1. Introduction
Cancer is a broad term for a group of malignant tumors, and the number of tumor types included has surpassed 100. Malignant tumors are prone to recurrence and metastasis, and many malignant tumors develop quickly and can cause serious diseases or death by spreading throughout the body. Cancer will be the second most common cause of death worldwide, with an estimated 18.1 million new cases and 9.6 million deaths in 2018 [
1]. Every year, the complex and widespread disease of cancer places a tremendous economic burden on nations all over the world, and many patients struggle to pay for costly treatment. For example, one out of every two cancer patients in China borrowed money for treatment. In total, 52% of cancer patients surveyed said that they were in financial difficulties as a result of the disease, 44% said they only had financial difficulties in borrowing money for cancer treatment, 8% said they not only experienced borrowing money for cancer treatment, but they also had to discontinue treatment due to a lack of funds, and 1 out of every 5.5 patients who borrowed money for medical treatment borrowed more than 50,000 RMB [
2]. The economic burden of malignancies has cost China
$221.4 billion in 2015, accounting for 17.7% of government public health care spending [
3]. The majority of cancers that are detected early can be cured with treatments such as surgery [
4], radiotherapy [
5], or chemotherapy [
6]. Based on these considerations, individualized dosing is required for both patients and countries.
Designing drug dosing regimens using mathematical models of cancer is one way to address the problem of personalized dosing.
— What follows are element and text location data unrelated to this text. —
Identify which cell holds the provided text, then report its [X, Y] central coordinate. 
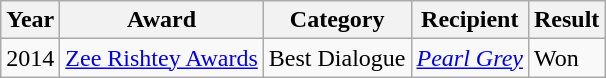
Pearl Grey [470, 58]
Best Dialogue [337, 58]
2014 [30, 58]
Recipient [470, 20]
Result [566, 20]
Award [162, 20]
Year [30, 20]
Category [337, 20]
Zee Rishtey Awards [162, 58]
Won [566, 58]
Determine the [X, Y] coordinate at the center of the cell enclosing the given text.  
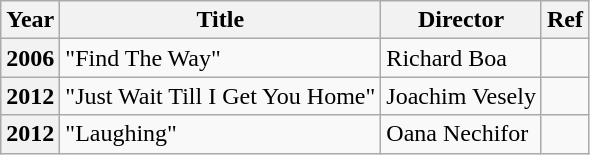
Joachim Vesely [462, 96]
"Find The Way" [220, 58]
Title [220, 20]
Richard Boa [462, 58]
Year [30, 20]
Oana Nechifor [462, 134]
"Just Wait Till I Get You Home" [220, 96]
Director [462, 20]
2006 [30, 58]
"Laughing" [220, 134]
Ref [564, 20]
Capture the cell that displays the provided text and extract its (X, Y) central coordinate. 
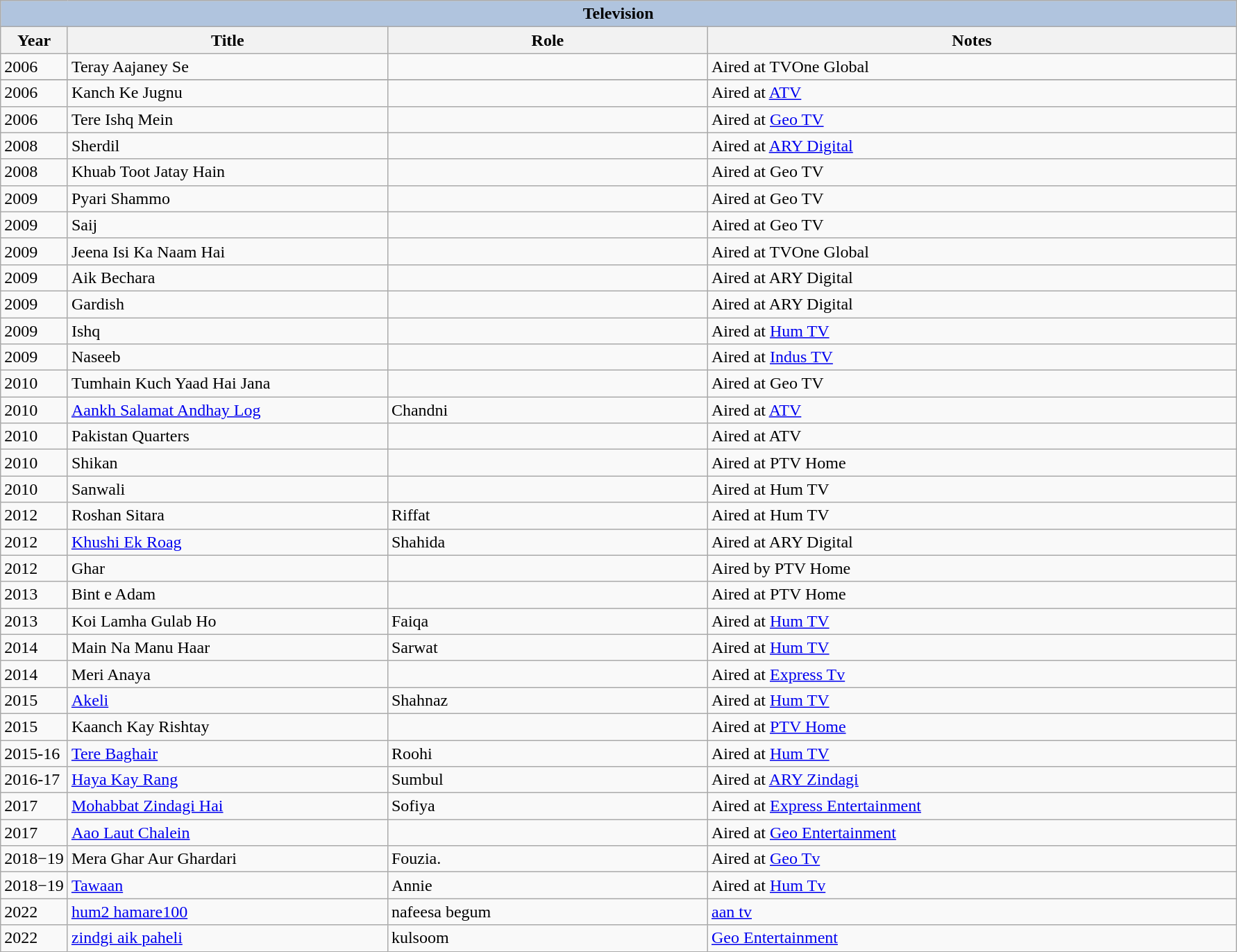
kulsoom (547, 939)
Koi Lamha Gulab Ho (228, 621)
Aired at Indus TV (972, 357)
Main Na Manu Haar (228, 648)
Television (618, 14)
Fouzia. (547, 859)
Ishq (228, 331)
Kanch Ke Jugnu (228, 93)
Aired at Geo Entertainment (972, 833)
Saij (228, 225)
Mera Ghar Aur Ghardari (228, 859)
Tere Ishq Mein (228, 119)
Aired at Express Entertainment (972, 807)
Bint e Adam (228, 595)
Shikan (228, 463)
Khuab Toot Jatay Hain (228, 172)
Sarwat (547, 648)
Aired at Express Tv (972, 674)
Khushi Ek Roag (228, 542)
Geo Entertainment (972, 939)
Sofiya (547, 807)
Faiqa (547, 621)
Haya Kay Rang (228, 780)
hum2 hamare100 (228, 912)
Tumhain Kuch Yaad Hai Jana (228, 384)
Annie (547, 886)
Naseeb (228, 357)
Aired at ARY Zindagi (972, 780)
Meri Anaya (228, 674)
2016-17 (35, 780)
Riffat (547, 516)
Sanwali (228, 489)
Aired by PTV Home (972, 569)
Sherdil (228, 146)
Aao Laut Chalein (228, 833)
Aik Bechara (228, 278)
Kaanch Kay Rishtay (228, 727)
aan tv (972, 912)
Aired at Hum Tv (972, 886)
Mohabbat Zindagi Hai (228, 807)
Ghar (228, 569)
Aankh Salamat Andhay Log (228, 410)
Sumbul (547, 780)
Jeena Isi Ka Naam Hai (228, 251)
Year (35, 40)
Shahida (547, 542)
nafeesa begum (547, 912)
zindgi aik paheli (228, 939)
Roshan Sitara (228, 516)
Aired at Geo Tv (972, 859)
Gardish (228, 304)
Tawaan (228, 886)
Role (547, 40)
Teray Aajaney Se (228, 67)
Chandni (547, 410)
2015-16 (35, 753)
Roohi (547, 753)
Tere Baghair (228, 753)
Shahnaz (547, 700)
Pakistan Quarters (228, 437)
Pyari Shammo (228, 199)
Akeli (228, 700)
Notes (972, 40)
Title (228, 40)
Detect which cell encompasses the target text, then output its (x, y) center coordinate. 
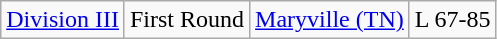
Division III (63, 20)
Maryville (TN) (330, 20)
L 67-85 (452, 20)
First Round (186, 20)
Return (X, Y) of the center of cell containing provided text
Scholars have been studying mathematical models of cancer since their inception. Scholars strive for accurate mathematical models of tumors because mathematical modeling can be used to understand the changing processes of many complex problems. Mathematical models of cancer propose specific indicators to evaluate the progression of the disease, such as the quantity of tumor cells [
7] or the size of the tumor [
8], and they also model additional biological indicators that can affect the tumor’s progression or that are pertinent to the patient. The statistics have shown that the results of mathematical models are frequently congruent with the results of clinical trials. In order to create the best medicine dosing regimens, we will use these mathematical models, which have been tested and have high economic value. Patients may be provided various doses of chemotherapy drugs based on the equipment and knowledge of the local medical institution. On the basis of the Riccati Equation, Cimen et al. [
9] proposed an ideal optimization method for optimizing the medicine dose. Johanna et al. [
10] proposed a controller based on linear state feedback, in which the tumor volume can be constantly decreased up to the final stable state. Batmani et al. [
11] introduced a patient state feedback-based particular controller that determines the ideal dosage of chemotherapy medications by choosing the proper states and weights in the cost function. Valle et al. [
12] devised individual-specific treatment protocols based on LaSalle’s invariance principle, and used the localization method of compact invariant sets to determine the upper and lower bounds of cell populations. In order to stop the growth of tumors, Sharifi M. et al. [
13] proposed a compound adaptive controller. Shindi et al. [
14] proposed a method that combines swarm intelligence algorithms and optimal control to eliminate tumors. Singha [
15] proposed to apply the Adomian decomposition method to solve the optimal control problem, and numerically analyzed the solution of the mathematical model. Das et al. [
16] established a theory based on quadratic control to optimize medicine dose in treating patients in a way that minimizes toxic damage. Dhanalakshmi et al. [
17] used the Gronwall inequality and Lyapunov stability to develop an optimal controller for cancer that can effectively cope with fuzzy mathematical models.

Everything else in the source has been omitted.